Abstract:Order dispatch systems play a vital role in ride-hailing services, which directly influence operator revenue, driver profit, and passenger experience. Most existing work focuses on improving system efficiency in terms of operator revenue, which may cause a bad experience for both passengers and drivers. Hence, in this work, we aim to design a human-centered ride-hailing system by considering both passenger fairness and driver preference without compromising the overall system efficiency. However, it is nontrivial to achieve this target due to the potential conflicts between passenger fairness and driver preference since optimizing one may sacrifice the other.
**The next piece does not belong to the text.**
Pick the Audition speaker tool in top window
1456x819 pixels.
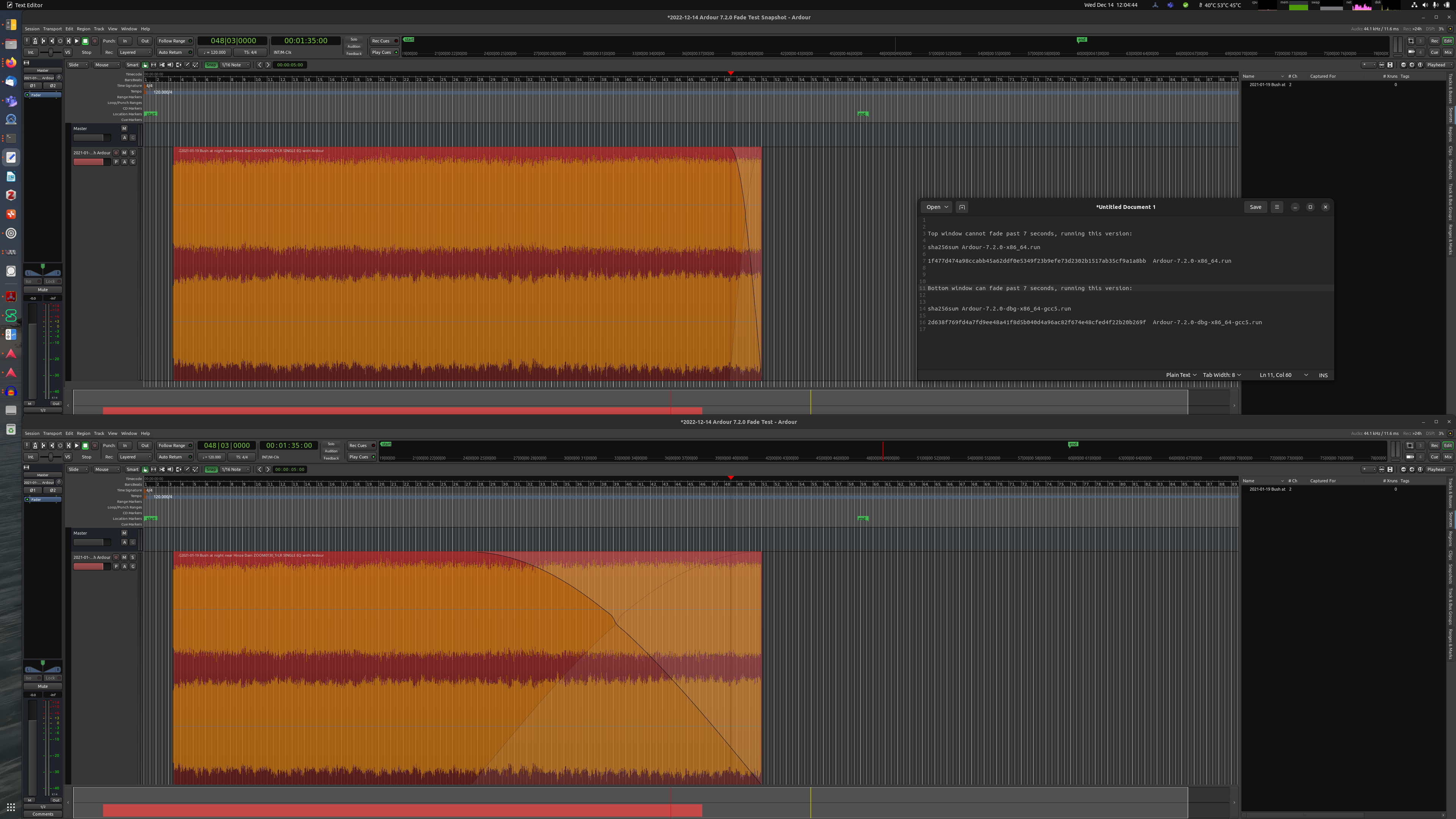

To address this challenge, we design HCRide, a Human-Centered Ride-hailing system based on a novel multi-agent reinforcement learning algorithm called Harmonization-oriented Actor-Bi-Critic (Habic), which includes three major components (i.e., a multi-agent competition mechanism, a dynamic Actor network, and a Bi-Critic network) to optimize system efficiency and passenger fairness with driver preference consideration. We extensively evaluate our HCRide using two real-world ride-hailing datasets from Shenzhen and New York City. Experimental results show our HCRide effectively improves system efficiency by 2.02%, fairness by 5.39%, and driver preference by 10.21% compared to state-of-the-art baselines.